[WORK INSTRUCTION]:
Exactly the lines from the start of the data below through the line containing "Términos de uso (275, 2443)" must be returned, and no others.

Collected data
╔══

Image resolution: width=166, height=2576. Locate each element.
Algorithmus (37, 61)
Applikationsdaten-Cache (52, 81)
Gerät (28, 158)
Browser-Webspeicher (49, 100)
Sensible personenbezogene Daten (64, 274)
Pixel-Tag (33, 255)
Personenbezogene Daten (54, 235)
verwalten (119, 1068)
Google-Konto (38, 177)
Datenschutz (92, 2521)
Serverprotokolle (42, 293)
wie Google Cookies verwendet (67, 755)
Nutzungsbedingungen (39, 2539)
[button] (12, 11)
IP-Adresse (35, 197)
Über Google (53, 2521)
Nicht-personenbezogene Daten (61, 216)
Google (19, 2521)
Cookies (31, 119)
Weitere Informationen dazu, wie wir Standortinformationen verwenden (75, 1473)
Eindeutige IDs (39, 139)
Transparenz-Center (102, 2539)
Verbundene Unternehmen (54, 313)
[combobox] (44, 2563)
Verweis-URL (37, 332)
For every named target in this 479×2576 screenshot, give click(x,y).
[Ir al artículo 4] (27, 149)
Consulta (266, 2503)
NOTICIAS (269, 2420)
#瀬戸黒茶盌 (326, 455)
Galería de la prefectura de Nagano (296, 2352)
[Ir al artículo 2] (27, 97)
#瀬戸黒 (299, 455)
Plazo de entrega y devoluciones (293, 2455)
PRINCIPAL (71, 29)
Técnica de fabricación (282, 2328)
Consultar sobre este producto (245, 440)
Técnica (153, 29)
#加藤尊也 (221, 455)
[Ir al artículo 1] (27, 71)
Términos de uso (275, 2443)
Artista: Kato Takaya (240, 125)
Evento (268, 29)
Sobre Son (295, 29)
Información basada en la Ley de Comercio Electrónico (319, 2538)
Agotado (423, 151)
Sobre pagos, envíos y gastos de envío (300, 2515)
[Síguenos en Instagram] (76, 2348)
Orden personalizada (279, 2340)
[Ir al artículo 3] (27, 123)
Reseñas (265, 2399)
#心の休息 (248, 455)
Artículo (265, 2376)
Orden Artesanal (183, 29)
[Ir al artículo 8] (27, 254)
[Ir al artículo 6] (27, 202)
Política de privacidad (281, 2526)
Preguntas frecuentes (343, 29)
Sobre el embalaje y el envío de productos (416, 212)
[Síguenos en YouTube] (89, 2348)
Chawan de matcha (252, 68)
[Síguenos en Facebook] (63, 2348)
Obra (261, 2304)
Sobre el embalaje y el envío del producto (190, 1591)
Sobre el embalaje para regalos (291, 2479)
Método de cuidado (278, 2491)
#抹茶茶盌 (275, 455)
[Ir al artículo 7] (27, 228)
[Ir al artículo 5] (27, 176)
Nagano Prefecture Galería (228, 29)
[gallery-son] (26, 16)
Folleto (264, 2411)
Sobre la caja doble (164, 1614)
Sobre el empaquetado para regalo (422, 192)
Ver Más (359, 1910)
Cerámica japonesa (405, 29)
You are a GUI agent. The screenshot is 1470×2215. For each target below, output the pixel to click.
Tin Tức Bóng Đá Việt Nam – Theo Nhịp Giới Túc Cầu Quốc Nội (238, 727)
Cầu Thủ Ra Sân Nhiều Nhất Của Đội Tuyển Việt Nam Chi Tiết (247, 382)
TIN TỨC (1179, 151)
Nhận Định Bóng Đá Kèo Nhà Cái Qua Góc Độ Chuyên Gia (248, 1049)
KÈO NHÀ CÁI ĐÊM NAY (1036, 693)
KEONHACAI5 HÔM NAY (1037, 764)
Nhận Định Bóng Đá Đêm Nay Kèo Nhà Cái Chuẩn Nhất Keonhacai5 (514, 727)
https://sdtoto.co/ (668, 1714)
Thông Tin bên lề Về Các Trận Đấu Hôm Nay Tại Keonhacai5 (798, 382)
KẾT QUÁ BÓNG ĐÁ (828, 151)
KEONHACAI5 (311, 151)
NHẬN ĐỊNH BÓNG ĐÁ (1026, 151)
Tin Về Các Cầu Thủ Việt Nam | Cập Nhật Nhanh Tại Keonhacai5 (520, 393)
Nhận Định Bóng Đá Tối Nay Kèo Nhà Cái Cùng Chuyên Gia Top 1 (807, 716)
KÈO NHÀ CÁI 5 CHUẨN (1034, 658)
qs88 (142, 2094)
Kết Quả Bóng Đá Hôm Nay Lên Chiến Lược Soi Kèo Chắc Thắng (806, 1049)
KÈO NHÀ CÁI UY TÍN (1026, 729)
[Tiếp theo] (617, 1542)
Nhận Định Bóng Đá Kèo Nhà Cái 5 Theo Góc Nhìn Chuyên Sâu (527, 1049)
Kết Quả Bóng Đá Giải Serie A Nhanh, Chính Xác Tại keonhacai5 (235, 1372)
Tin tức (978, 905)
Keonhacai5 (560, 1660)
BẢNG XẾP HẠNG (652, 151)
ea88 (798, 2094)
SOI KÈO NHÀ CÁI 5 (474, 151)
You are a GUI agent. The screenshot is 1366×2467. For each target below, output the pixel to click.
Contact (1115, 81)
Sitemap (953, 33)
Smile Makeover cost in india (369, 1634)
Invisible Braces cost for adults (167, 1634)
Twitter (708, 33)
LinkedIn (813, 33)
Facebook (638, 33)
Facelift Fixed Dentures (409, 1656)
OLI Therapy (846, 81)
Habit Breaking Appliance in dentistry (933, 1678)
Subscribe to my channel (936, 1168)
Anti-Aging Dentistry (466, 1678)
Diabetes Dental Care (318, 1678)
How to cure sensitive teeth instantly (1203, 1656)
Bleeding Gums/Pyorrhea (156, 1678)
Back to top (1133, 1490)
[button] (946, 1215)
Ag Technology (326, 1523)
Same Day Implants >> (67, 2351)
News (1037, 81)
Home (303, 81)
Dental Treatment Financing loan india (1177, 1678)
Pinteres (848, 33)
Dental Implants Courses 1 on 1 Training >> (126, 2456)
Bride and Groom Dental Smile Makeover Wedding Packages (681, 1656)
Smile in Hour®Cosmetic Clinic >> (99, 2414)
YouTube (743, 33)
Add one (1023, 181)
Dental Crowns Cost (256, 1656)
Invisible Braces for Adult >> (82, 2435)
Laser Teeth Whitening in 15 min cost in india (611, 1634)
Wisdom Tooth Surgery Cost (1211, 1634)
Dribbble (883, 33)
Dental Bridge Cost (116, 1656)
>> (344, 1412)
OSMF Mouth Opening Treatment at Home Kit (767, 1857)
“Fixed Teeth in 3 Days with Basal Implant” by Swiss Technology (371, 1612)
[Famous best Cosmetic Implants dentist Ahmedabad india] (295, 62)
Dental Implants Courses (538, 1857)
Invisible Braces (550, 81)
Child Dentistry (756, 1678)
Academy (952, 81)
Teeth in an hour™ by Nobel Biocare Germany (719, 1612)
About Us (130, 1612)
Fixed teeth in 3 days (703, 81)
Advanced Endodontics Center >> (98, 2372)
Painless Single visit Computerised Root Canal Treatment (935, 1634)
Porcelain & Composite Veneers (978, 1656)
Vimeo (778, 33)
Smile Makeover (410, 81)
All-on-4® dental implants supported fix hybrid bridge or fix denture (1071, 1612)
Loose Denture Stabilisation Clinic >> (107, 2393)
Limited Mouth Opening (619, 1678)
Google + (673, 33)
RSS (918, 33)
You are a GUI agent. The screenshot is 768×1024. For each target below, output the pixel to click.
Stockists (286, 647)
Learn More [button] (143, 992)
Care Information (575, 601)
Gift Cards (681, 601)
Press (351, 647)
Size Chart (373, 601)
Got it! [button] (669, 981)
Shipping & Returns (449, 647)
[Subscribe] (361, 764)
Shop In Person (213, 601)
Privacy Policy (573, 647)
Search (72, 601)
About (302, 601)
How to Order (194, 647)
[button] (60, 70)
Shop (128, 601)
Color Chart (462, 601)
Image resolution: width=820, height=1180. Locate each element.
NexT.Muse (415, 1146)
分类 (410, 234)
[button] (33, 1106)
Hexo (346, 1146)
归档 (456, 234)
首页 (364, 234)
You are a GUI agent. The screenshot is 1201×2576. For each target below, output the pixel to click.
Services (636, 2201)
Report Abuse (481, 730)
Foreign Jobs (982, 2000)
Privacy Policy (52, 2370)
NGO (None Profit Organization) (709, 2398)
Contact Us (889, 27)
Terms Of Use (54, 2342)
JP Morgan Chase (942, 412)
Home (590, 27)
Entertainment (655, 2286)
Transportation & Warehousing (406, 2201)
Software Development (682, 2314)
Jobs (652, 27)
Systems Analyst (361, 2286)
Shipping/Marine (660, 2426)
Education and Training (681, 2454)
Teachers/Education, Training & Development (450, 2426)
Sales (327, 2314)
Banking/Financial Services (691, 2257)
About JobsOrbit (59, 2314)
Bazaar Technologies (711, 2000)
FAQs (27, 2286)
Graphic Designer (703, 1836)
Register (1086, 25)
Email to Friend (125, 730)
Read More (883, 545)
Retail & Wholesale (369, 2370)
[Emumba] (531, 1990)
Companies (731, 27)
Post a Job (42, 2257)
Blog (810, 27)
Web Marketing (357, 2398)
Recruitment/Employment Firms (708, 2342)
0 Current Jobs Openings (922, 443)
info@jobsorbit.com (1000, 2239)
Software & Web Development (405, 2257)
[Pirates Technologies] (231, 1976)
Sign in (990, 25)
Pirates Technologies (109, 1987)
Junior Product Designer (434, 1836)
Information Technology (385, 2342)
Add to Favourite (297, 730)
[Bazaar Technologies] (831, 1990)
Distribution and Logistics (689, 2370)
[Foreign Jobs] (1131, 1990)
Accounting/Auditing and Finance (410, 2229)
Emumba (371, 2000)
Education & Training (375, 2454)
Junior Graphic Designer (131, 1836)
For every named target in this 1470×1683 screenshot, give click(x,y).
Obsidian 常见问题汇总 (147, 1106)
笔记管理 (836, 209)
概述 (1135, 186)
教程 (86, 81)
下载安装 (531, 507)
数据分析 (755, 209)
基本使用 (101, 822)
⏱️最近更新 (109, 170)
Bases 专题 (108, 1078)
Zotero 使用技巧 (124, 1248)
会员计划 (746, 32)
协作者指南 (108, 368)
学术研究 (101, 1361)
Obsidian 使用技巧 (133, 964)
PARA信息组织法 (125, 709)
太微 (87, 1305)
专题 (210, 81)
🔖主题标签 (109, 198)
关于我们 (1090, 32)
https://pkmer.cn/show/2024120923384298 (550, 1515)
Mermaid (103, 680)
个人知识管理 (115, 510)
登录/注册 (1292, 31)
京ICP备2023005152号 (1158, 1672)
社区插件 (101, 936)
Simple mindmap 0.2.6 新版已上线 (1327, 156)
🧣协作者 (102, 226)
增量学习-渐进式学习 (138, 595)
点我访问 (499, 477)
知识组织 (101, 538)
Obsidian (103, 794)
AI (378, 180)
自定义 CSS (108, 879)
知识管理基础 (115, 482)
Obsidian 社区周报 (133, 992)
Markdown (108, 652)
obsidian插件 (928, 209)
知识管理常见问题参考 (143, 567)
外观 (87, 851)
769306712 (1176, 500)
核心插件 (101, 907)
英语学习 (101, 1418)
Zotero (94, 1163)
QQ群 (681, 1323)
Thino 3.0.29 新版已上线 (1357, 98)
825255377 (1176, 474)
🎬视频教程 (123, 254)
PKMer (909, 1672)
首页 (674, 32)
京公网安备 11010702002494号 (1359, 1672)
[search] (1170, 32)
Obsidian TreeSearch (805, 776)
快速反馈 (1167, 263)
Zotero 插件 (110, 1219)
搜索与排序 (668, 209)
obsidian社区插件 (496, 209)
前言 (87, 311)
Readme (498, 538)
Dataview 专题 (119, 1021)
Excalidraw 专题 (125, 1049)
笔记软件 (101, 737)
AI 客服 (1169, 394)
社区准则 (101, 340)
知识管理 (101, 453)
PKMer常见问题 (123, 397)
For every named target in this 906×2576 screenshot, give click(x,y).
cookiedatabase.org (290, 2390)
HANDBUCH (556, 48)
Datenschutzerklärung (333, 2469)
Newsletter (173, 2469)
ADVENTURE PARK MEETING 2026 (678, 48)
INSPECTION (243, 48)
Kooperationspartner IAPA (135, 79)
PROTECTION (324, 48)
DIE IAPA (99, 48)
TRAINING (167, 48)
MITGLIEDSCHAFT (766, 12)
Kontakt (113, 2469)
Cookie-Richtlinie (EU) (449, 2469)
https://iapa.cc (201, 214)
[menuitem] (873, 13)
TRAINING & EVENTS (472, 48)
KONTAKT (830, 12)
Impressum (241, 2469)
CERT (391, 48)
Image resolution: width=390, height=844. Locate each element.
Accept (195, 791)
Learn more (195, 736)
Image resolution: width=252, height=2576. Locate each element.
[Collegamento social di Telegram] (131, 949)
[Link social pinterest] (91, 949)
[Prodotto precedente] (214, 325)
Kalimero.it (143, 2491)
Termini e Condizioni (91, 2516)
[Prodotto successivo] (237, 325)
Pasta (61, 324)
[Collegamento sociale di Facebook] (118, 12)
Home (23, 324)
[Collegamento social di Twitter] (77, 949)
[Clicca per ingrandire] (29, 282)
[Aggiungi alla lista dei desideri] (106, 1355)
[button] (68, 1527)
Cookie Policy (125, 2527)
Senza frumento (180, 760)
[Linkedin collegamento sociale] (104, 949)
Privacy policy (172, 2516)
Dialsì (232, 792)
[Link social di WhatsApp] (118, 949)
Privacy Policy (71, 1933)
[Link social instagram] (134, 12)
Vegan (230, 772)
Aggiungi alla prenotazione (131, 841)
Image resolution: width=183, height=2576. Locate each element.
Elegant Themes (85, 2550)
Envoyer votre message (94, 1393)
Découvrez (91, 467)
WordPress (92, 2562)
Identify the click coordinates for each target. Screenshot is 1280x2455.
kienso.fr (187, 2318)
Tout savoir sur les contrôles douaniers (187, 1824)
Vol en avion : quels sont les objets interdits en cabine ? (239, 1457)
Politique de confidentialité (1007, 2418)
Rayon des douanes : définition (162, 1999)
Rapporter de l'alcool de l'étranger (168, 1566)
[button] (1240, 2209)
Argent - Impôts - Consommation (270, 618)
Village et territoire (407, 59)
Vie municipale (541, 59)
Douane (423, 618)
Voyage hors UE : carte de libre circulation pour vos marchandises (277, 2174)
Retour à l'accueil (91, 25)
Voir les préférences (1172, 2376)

╚══

[TASK SOLUTION]:
Image resolution: width=166, height=2576. Locate each element.
Algorithmus (37, 61)
Applikationsdaten-Cache (52, 81)
Gerät (28, 158)
Browser-Webspeicher (49, 100)
Sensible personenbezogene Daten (64, 274)
Pixel-Tag (33, 255)
Personenbezogene Daten (54, 235)
verwalten (119, 1068)
Google-Konto (38, 177)
Datenschutz (92, 2521)
Serverprotokolle (42, 293)
wie Google Cookies verwendet (67, 755)
Nutzungsbedingungen (39, 2539)
[button] (12, 11)
IP-Adresse (35, 197)
Über Google (53, 2521)
Nicht-personenbezogene Daten (61, 216)
Google (19, 2521)
Cookies (31, 119)
Weitere Informationen dazu, wie wir Standortinformationen verwenden (75, 1473)
Eindeutige IDs (39, 139)
Transparenz-Center (102, 2539)
Verbundene Unternehmen (54, 313)
[combobox] (44, 2563)
Verweis-URL (37, 332)
For every named target in this 479×2576 screenshot, give click(x,y).
[Ir al artículo 4] (27, 149)
Consulta (266, 2503)
NOTICIAS (269, 2420)
#瀬戸黒茶盌 (326, 455)
Galería de la prefectura de Nagano (296, 2352)
[Ir al artículo 2] (27, 97)
#瀬戸黒 (299, 455)
Plazo de entrega y devoluciones (293, 2455)
PRINCIPAL (71, 29)
Técnica de fabricación (282, 2328)
Consultar sobre este producto (245, 440)
Técnica (153, 29)
#加藤尊也 (221, 455)
[Ir al artículo 1] (27, 71)
Términos de uso (275, 2443)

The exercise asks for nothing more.